Requirement: Repeat only what runs from the line with "Given: Select the" through the last line of the data below, both included, keeping every word as it is and leaving out the pictures.

[Opening Provided entries section]

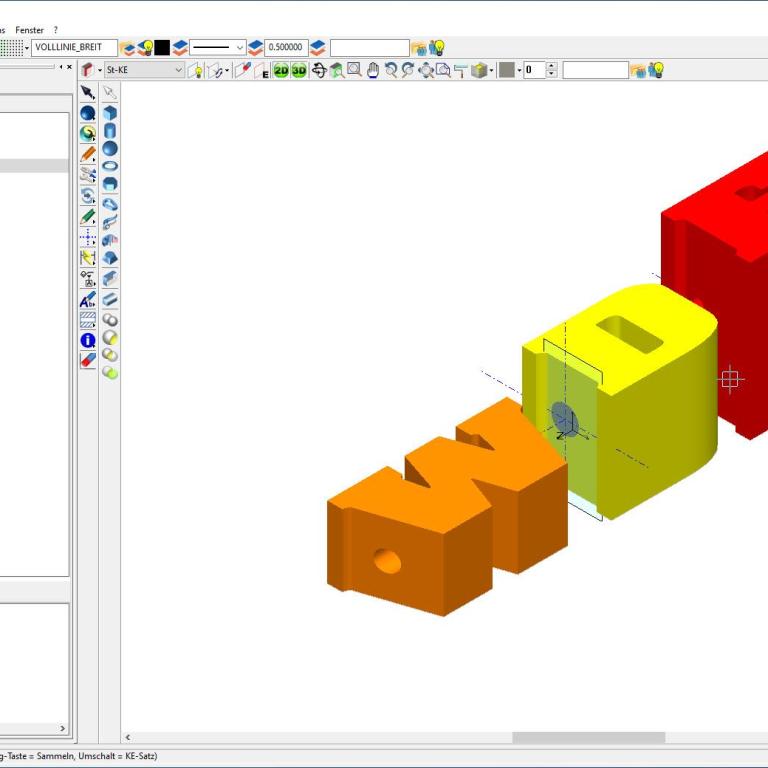Image resolution: width=768 pixels, height=768 pixels.
Task: Pick the cylinder solid tool
Action: tap(110, 131)
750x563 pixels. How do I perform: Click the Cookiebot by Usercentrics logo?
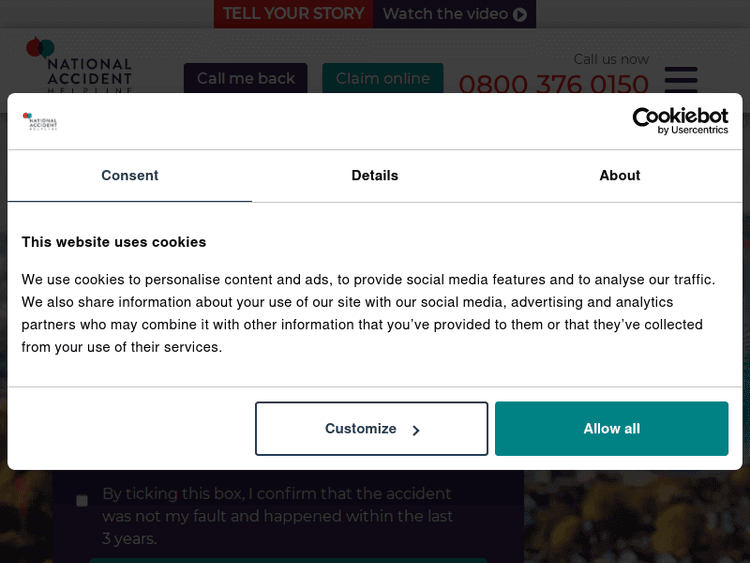[x=680, y=121]
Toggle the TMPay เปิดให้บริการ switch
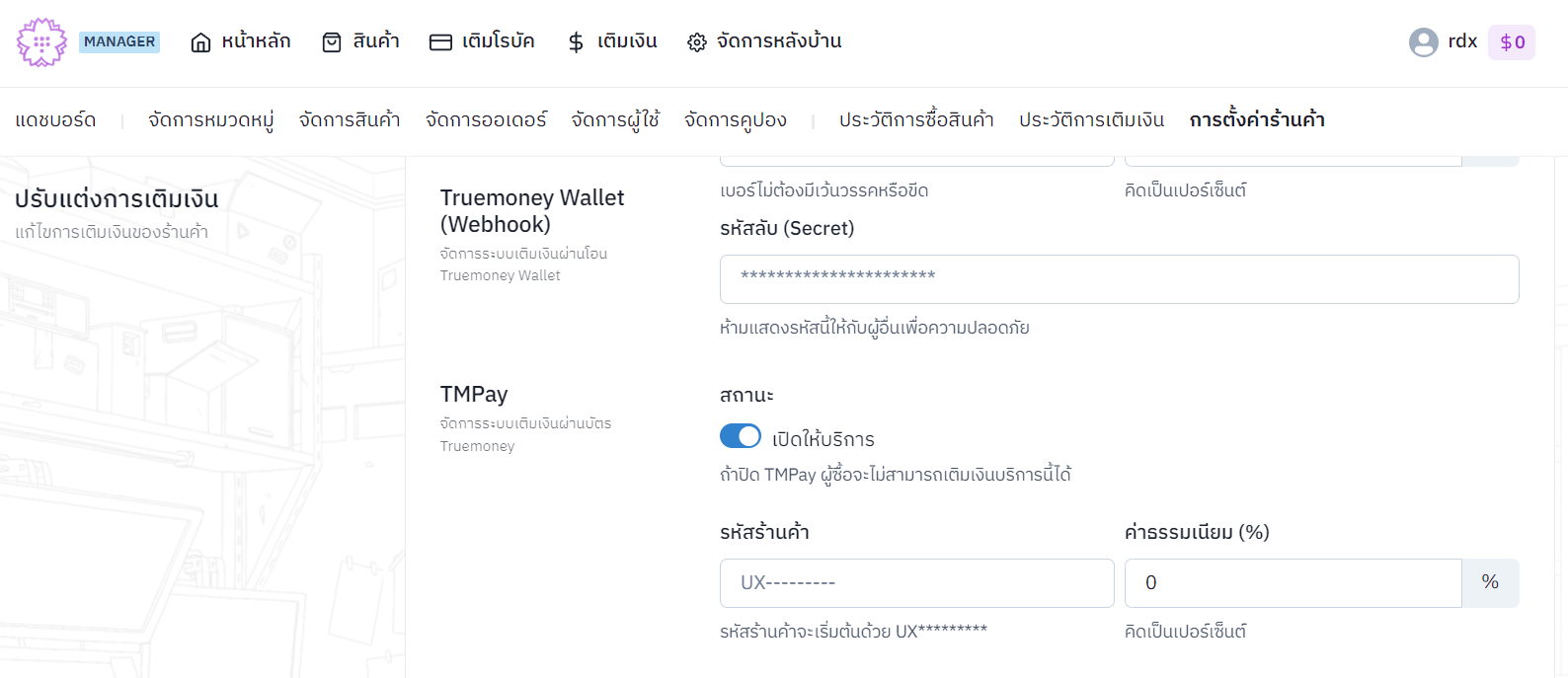This screenshot has height=678, width=1568. [741, 436]
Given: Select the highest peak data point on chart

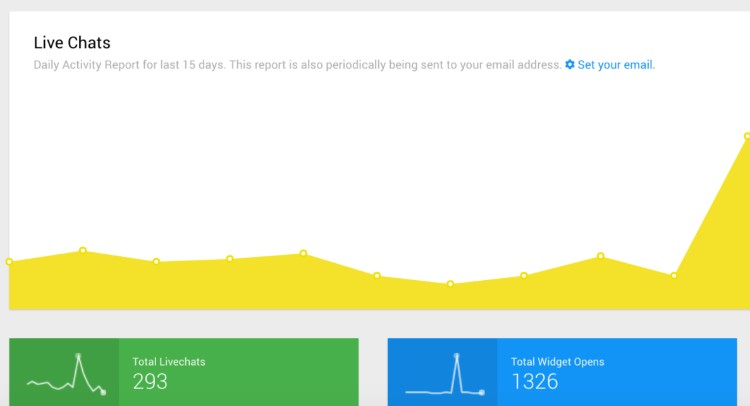Looking at the screenshot, I should (x=747, y=136).
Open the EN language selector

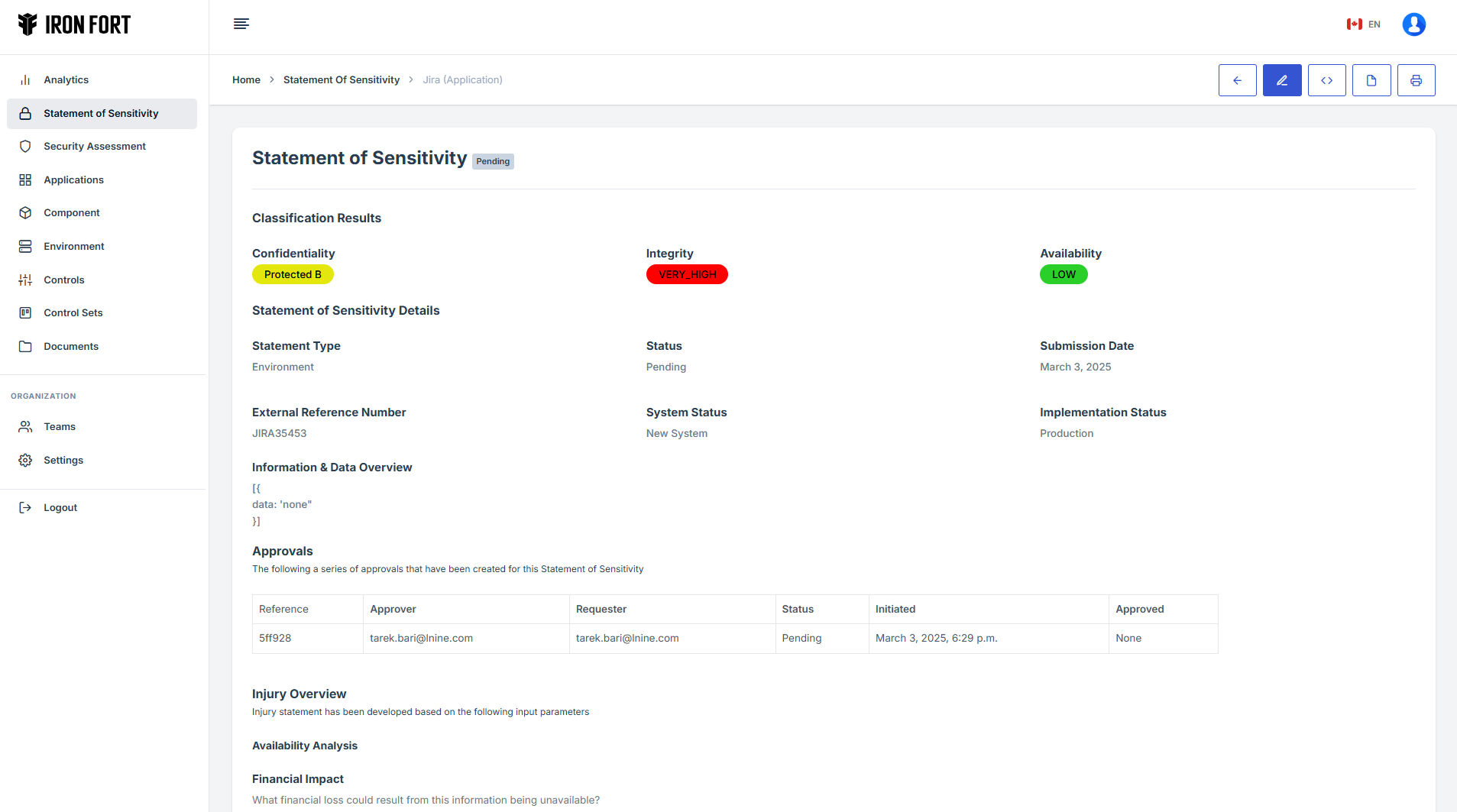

[Closing Provided entries section]

Expected answer:
Given: Select the highest peak data point on chart

Looking at the screenshot, I should (x=747, y=136).
Open the EN language selector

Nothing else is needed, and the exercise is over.